Importance engine
The importance engine is the model that assigns a score to each point and uses that score to decide both which points survive buffer evictions and which points get drawn on each frame.
The score function
score(p) = importance(p) × recency(p)
Both factors are in the range [0, 1]. The product is also in [0, 1].
Importance
importance(p) is the normalized value of the attribute you designate as the importance field. If you set importanceField="uncertainty" and a point has uncertainty=0.8, its importance is 0.8. If no importance field is configured, importance(p) = 1.0 for all points.
Recency
recency(p) is an exponential decay based on how long ago the point was ingested:
recency(p) = 0.5 ^ (age_ms / maxStalenessMs)
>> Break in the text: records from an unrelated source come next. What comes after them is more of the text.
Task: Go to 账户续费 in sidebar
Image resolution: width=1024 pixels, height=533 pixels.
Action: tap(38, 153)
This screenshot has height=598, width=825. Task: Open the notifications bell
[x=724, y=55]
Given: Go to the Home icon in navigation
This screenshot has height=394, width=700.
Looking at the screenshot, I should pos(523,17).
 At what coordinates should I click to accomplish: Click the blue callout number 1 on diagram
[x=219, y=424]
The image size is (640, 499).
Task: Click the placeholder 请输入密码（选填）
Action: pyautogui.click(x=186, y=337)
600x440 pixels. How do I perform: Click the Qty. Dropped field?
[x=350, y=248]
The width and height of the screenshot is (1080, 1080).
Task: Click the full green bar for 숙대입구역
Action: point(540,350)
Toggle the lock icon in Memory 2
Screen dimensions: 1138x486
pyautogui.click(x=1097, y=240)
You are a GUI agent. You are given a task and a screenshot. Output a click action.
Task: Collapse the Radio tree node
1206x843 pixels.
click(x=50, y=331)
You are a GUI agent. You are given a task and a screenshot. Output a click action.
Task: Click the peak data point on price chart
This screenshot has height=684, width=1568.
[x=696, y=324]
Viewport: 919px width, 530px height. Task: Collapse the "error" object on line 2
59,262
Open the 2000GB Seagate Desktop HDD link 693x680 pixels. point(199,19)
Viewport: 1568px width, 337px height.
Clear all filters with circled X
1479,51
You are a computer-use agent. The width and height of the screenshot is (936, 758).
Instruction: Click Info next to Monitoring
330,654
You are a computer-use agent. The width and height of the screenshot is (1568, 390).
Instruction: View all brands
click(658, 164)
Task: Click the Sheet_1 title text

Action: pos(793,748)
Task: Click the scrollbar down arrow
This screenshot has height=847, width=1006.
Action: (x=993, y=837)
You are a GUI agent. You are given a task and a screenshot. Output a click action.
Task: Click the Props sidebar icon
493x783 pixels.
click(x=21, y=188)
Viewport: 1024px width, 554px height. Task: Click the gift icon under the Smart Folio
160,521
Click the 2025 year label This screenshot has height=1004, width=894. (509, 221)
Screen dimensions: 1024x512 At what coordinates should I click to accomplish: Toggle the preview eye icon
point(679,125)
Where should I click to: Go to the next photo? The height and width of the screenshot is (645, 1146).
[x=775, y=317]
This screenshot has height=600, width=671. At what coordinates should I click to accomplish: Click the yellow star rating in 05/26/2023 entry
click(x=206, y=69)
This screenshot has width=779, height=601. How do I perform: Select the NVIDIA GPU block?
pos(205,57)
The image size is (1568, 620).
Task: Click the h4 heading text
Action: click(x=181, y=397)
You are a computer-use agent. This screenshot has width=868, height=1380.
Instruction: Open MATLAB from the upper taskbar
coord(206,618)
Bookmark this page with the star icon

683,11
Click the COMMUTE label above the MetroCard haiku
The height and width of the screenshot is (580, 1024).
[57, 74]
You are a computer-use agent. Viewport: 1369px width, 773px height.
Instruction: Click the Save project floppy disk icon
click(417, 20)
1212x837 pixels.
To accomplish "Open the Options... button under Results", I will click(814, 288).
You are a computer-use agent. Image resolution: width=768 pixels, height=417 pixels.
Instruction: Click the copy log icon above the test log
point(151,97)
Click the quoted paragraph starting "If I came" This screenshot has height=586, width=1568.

A point at age maxStalenessMs has recency 0.5. At 2 × maxStalenessMs, it's 0.25. At age 0 (just ingested), it's 1.0.
If maxStalenessMs is 0 (the default), recency is 1.0 for all points.
K=16 eviction
When the buffer is full and needs to evict, it scans the 16 oldest slots and evicts the one with the lowest score:
evict = min(score, over 16 oldest slots)
This is the "K=16 lookahead" strategy. The implementation:
- Start at the current write head (the oldest slot in FIFO terms).
- Scan forward by 16 slots (wrapping around if needed).
- Among those 16, evict the one with the lowest score.
Cost: O(16) per eviction. Constant, regardless of buffer size. The only state needed is the current write head.
When importance and staleness are both off (the default), all 16 slots have score 1.0, so worstOffset = 0 always and the first slot gets evicted. This is identical to FIFO with no overhead.
GPU stochastic sampling
On the WebGPU path, the compute shader uses importance scores to decide which points get drawn each frame:
- For each point, compute a per-point PCG hash using the point index and a frame seed.
- If
hash < importance(p), the point passes to the output buffer. Otherwise it doesn't. - A point with importance 1.0 always passes. A point with importance 0.1 passes roughly 10% of frames.
The frame seed is quantized to 500 ms intervals to prevent strobing at 60 Hz. Points don't flicker on every frame, they transition smoothly.
Measured performance
From the benchmark suite:
| Guarantee | Threshold | Result |
|---|---|---|
| High-importance retention under sustained pressure | ≥ 70% vs 50% FIFO | Pass |
| Density ratio (high vs low regions) | ≥ 5x | Pass |
| FPS / p95 regression with importance on | ≤ 5% | Pass |
| Stale-high evicted before fresh-low | Stale avg < no-staleness avg - 0.20 | Pass |
| Uniform importance = identical FIFO | Exact match | Pass |
The last row matters: if you add importanceField but your data has uniform importance values, you pay no overhead and get exactly FIFO behavior.
Design rationale
The unified function across eviction and sampling is a deliberate choice. If eviction and sampling used different scoring functions, you could end up with a high-importance point that survives eviction but draws rarely. That's incoherent behavior and would confuse anyone tuning the system.
Using one function means: the point that survives longest is also the point that renders most often. The renderer and the buffer agree on what "important" means.
K=16 is chosen to balance retention quality against cost. K=1 is FIFO. K=N is optimal retention at O(N) cost per eviction. K=16 gives nearly the same retention benefit as higher K values in practice, because importance is usually distributed such that a very low-scoring slot appears within the first 16 candidates.